Ioannis D. Lampakis (1851-1916)
Having completed his secondary education, he worked in his father’s pâtisserie on the corner of Aiolou and Mitropoleos streets.
He first became interested in photography around 1870. In 1873, he collaborated with the photographer E. Philippides with whom he mostly photographed Byzantine manuscripts and churches, most probably for his brother Georgios.
In 1875, he exhibited photographs at the Third Olympia in Athens, where his “various portraits” earned him a special mention
Circa 1880, he began his collaboration with the Margaritis & Konstantinou photographic studio as an assistant. When he later became a partner, the firm changed its name to “Margaritis, Konstantinou & Lampakis”.
In 1890, Ioannis Lampakis photographed the Carnival festivities which, known as the ‘Dionysia’, were experiencing a revival in Greece at the time. His shots of the carnival floats and masked revellers capture the high spirits and spontaneity of the crowd.
In 1892, he photographed the gymnastic and athletic games.
In 1896, he photographed the first International Olympic Games in Athens, and went on to publish the only known album covering these games. The album presents his ground-breaking view of the games in 35 photographs which avoid the usual portraits of athletes posing before or after their events in favour of a more holistic view of the competition in progress (what we would today call photo reportage). His photograph of Neo Faliro, where the regatta was to have been held but was cancelled due to stormy seas, is indicative of this approach.

**WORK TO DO:**
(a) In the Lampakis biography, edit the passage starting with "In 1875, he" and going on through "of the crowd.", putting "costumed revellers" in place of "masked revellers".
(b) For each statement, say whether the Lampakis biography agrees with it (yes or no), and quote the words from the biography that decide it.
(i) Lampakis worked with the photographer E. Philippides in 1873.
(ii) The regatta at Neo Faliro took place as planned.
(iii) Lampakis's album of the 1896 games contains 35 photographs.
(c) Shorten the paragraph of the Lampakis biography that begins "In 1896, he photographed", keeping its main facts.

**SUPPLIED MATERIAL:**
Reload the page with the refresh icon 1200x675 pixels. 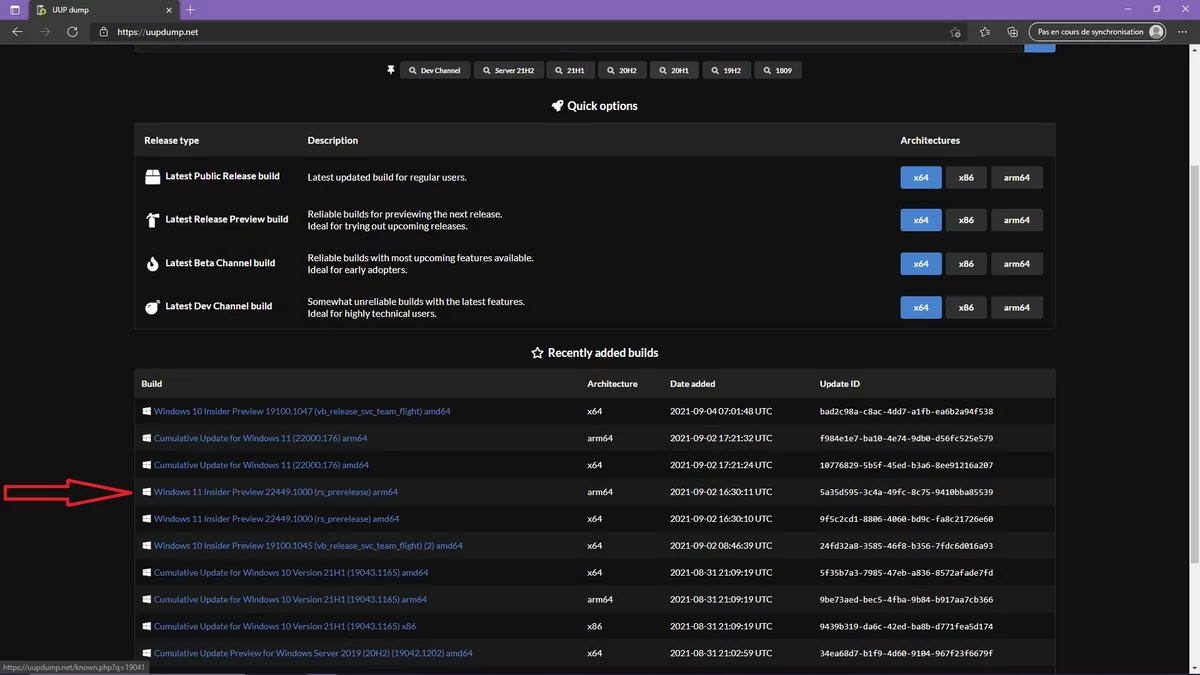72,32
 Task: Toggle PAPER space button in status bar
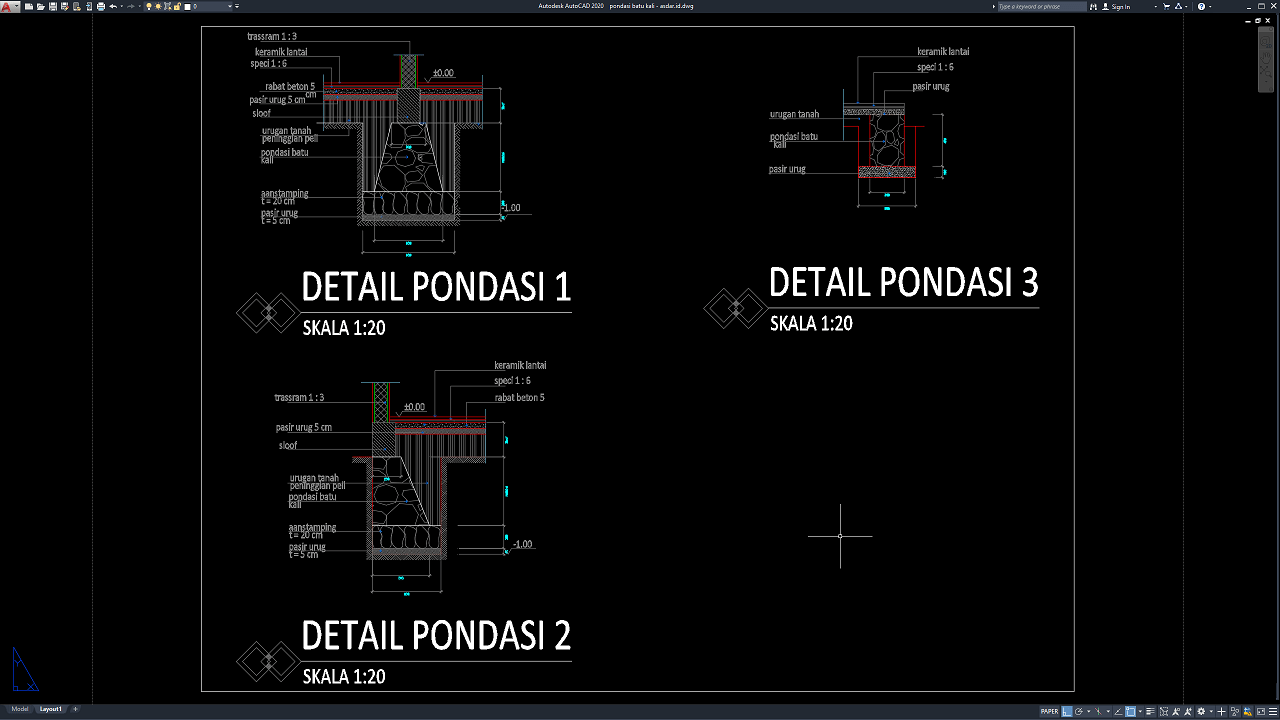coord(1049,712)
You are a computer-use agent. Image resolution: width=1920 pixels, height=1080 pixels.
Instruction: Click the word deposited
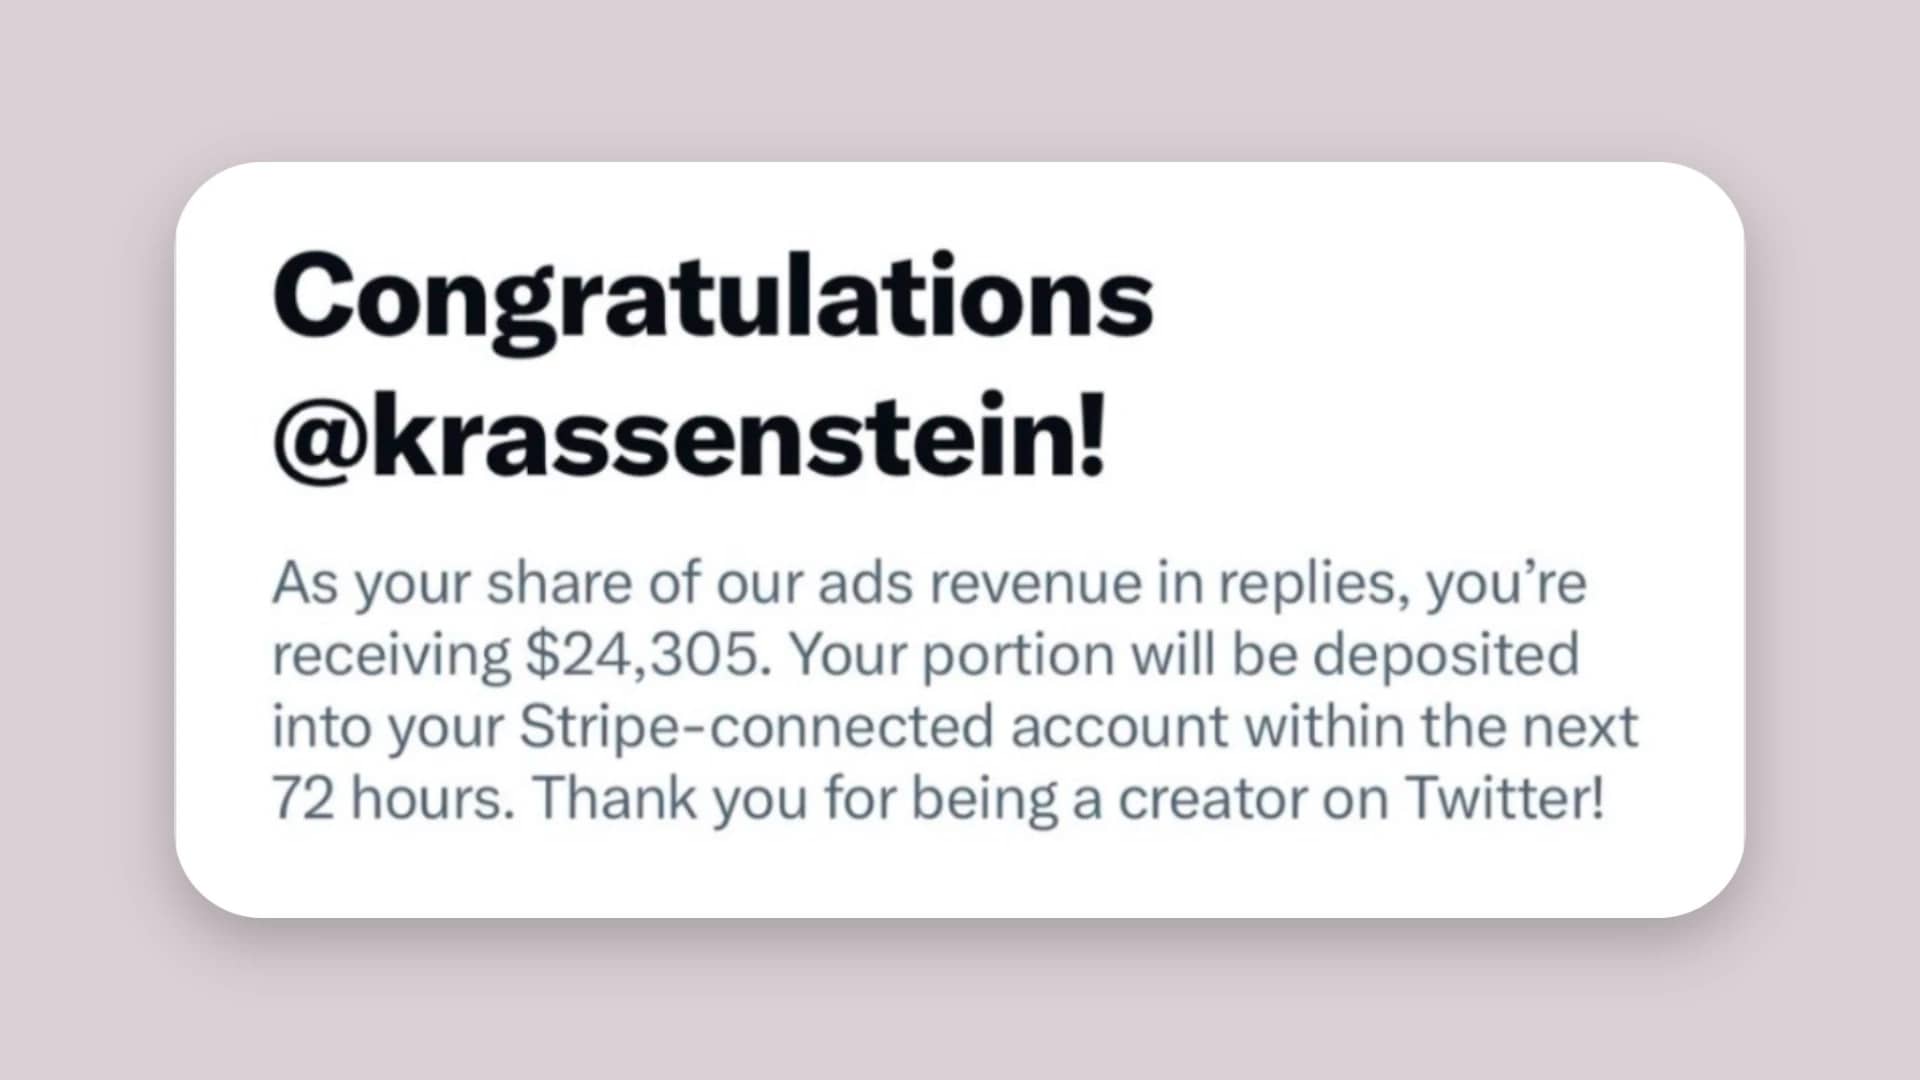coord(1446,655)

* * *

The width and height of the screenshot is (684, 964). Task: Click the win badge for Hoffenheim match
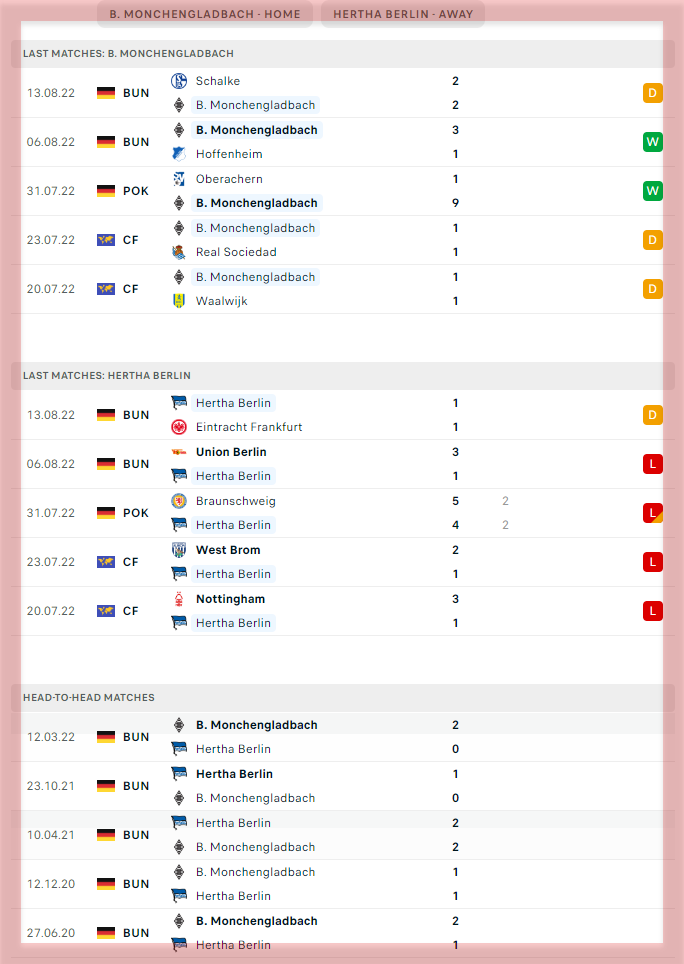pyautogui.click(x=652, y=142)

**RESPONSES:**
(a)
In 1875, he exhibited photographs at the Third Olympia in Athens, where his “various portraits” earned him a special mention
Circa 1880, he began his collaboration with the Margaritis & Konstantinou photographic studio as an assistant. When he later became a partner, the firm changed its name to “Margaritis, Konstantinou & Lampakis”.
In 1890, Ioannis Lampakis photographed the Carnival festivities which, known as the ‘Dionysia’, were experiencing a revival in Greece at the time. His shots of the carnival floats and costumed revellers capture the high spirits and spontaneity of the crowd.

(b)
(i) Yes: "In 1873, he collaborated with the photographer E. Philippides"
(ii) No: "where the regatta was to have been held but was cancelled due to stormy seas"
(iii) Yes: "The album presents his ground-breaking view of the games in 35 photographs"

(c) In 1896, Lampakis photographed the first International Olympic Games in Athens and published the only known album of them. Its 35 photographs skip the usual posed athlete portraits and show the competition in progress, an early form of photo reportage. His shot of Neo Faliro, where the regatta was cancelled because of stormy seas, shows this approach.